Task objective – Every line in the data below that holds "Given" should be found and copied.

Records supplied –
++++++++++

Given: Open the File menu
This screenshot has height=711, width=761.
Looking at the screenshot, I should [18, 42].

++++++++++

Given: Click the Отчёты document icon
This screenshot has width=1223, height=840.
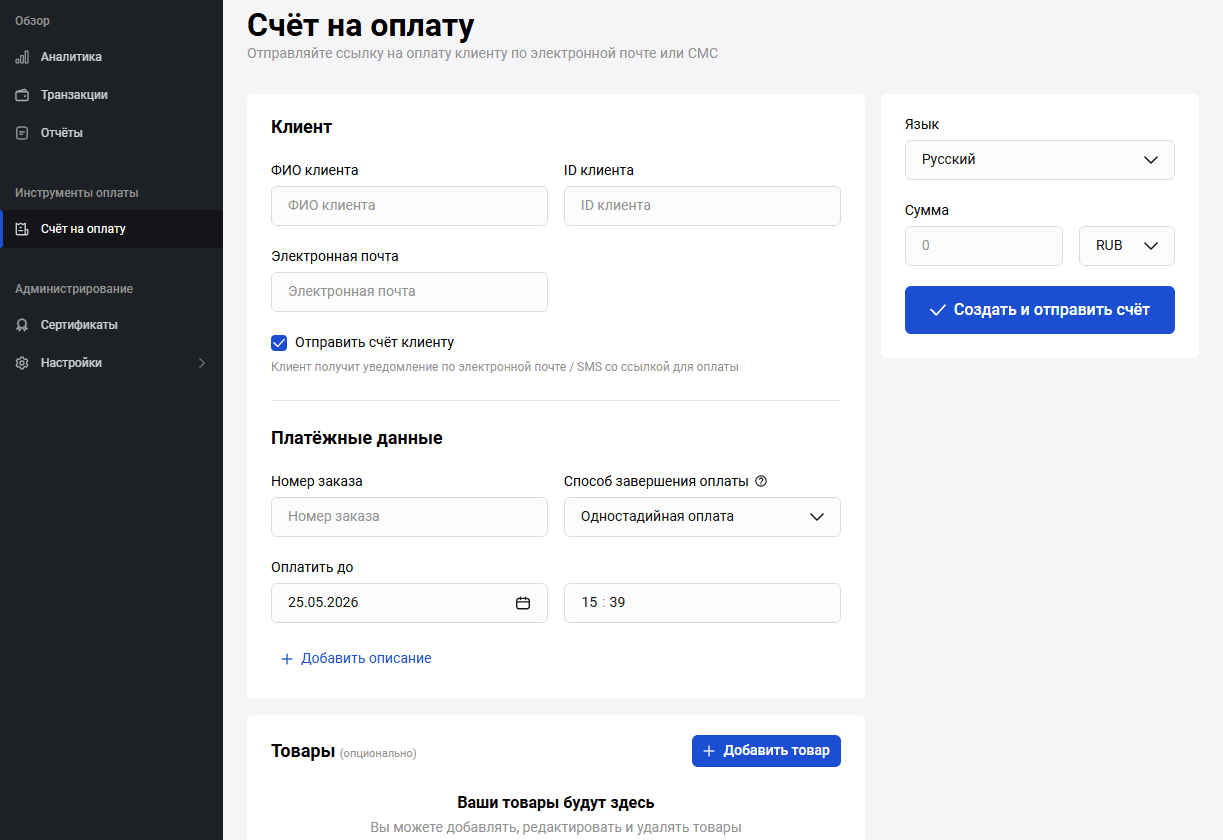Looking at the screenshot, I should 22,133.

++++++++++

Task solution –
Given: Open the File menu
Given: Click the Отчёты document icon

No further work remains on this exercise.